Dati su elementi e posizioni nel testo
....................

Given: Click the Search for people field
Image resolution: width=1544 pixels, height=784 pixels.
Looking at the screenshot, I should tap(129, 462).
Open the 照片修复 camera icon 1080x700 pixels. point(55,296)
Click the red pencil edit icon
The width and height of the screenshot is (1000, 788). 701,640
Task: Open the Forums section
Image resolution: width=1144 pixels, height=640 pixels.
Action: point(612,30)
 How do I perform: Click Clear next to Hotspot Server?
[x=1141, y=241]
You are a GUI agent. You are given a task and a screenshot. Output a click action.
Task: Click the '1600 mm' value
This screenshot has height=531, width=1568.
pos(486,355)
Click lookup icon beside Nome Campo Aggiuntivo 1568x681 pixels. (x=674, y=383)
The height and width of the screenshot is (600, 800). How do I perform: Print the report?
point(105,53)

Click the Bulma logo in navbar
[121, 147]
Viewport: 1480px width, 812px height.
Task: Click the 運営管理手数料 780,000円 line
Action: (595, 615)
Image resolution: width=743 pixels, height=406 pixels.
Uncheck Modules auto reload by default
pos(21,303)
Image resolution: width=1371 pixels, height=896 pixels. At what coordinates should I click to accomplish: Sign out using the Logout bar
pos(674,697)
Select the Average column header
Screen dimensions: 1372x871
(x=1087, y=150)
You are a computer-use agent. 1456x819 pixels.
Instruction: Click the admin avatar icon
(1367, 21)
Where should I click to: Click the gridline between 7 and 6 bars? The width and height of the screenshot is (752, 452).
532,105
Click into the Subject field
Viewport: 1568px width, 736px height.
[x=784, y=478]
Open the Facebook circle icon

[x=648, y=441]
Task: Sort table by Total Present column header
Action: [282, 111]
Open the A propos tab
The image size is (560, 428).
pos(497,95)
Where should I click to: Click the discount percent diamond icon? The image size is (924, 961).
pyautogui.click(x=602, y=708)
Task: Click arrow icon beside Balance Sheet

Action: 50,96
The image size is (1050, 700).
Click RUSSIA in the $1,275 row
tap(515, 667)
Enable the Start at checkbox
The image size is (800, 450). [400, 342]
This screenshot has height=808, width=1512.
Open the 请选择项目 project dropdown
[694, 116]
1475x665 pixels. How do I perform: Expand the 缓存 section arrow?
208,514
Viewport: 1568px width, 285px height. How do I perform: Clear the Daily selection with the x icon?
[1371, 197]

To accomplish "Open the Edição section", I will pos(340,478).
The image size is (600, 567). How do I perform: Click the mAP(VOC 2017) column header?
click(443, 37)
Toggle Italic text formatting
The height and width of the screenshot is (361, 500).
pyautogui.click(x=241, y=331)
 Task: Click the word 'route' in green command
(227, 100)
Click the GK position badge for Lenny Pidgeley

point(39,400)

....................

■ **Consegna esercizio**
Ricopia tutto il materiale qui sopra, riga per riga, senza modificare nulla.

■ **Risposta**
Given: Click the Search for people field
Image resolution: width=1544 pixels, height=784 pixels.
Looking at the screenshot, I should tap(129, 462).
Open the 照片修复 camera icon 1080x700 pixels. point(55,296)
Click the red pencil edit icon
The width and height of the screenshot is (1000, 788). 701,640
Task: Open the Forums section
Image resolution: width=1144 pixels, height=640 pixels.
Action: point(612,30)
 How do I perform: Click Clear next to Hotspot Server?
[x=1141, y=241]
You are a GUI agent. You are given a task and a screenshot. Output a click action.
Task: Click the '1600 mm' value
This screenshot has height=531, width=1568.
pos(486,355)
Click lookup icon beside Nome Campo Aggiuntivo 1568x681 pixels. (x=674, y=383)
The height and width of the screenshot is (600, 800). How do I perform: Print the report?
point(105,53)

Click the Bulma logo in navbar
[121, 147]
Viewport: 1480px width, 812px height.
Task: Click the 運営管理手数料 780,000円 line
Action: (595, 615)
Image resolution: width=743 pixels, height=406 pixels.
Uncheck Modules auto reload by default
pos(21,303)
Image resolution: width=1371 pixels, height=896 pixels. At what coordinates should I click to accomplish: Sign out using the Logout bar
pos(674,697)
Select the Average column header
Screen dimensions: 1372x871
(x=1087, y=150)
You are a computer-use agent. 1456x819 pixels.
Instruction: Click the admin avatar icon
(1367, 21)
Where should I click to: Click the gridline between 7 and 6 bars? The width and height of the screenshot is (752, 452).
532,105
Click into the Subject field
Viewport: 1568px width, 736px height.
[x=784, y=478]
Open the Facebook circle icon

[x=648, y=441]
Task: Sort table by Total Present column header
Action: [282, 111]
Open the A propos tab
The image size is (560, 428).
pos(497,95)
Where should I click to: Click the discount percent diamond icon? The image size is (924, 961).
pyautogui.click(x=602, y=708)
Task: Click arrow icon beside Balance Sheet

Action: 50,96
The image size is (1050, 700).
Click RUSSIA in the $1,275 row
tap(515, 667)
Enable the Start at checkbox
The image size is (800, 450). [400, 342]
This screenshot has height=808, width=1512.
Open the 请选择项目 project dropdown
[694, 116]
1475x665 pixels. How do I perform: Expand the 缓存 section arrow?
208,514
Viewport: 1568px width, 285px height. How do I perform: Clear the Daily selection with the x icon?
[1371, 197]

To accomplish "Open the Edição section", I will pos(340,478).
The image size is (600, 567). How do I perform: Click the mAP(VOC 2017) column header?
click(443, 37)
Toggle Italic text formatting
The height and width of the screenshot is (361, 500).
pyautogui.click(x=241, y=331)
 Task: Click the word 'route' in green command
(227, 100)
Click the GK position badge for Lenny Pidgeley

point(39,400)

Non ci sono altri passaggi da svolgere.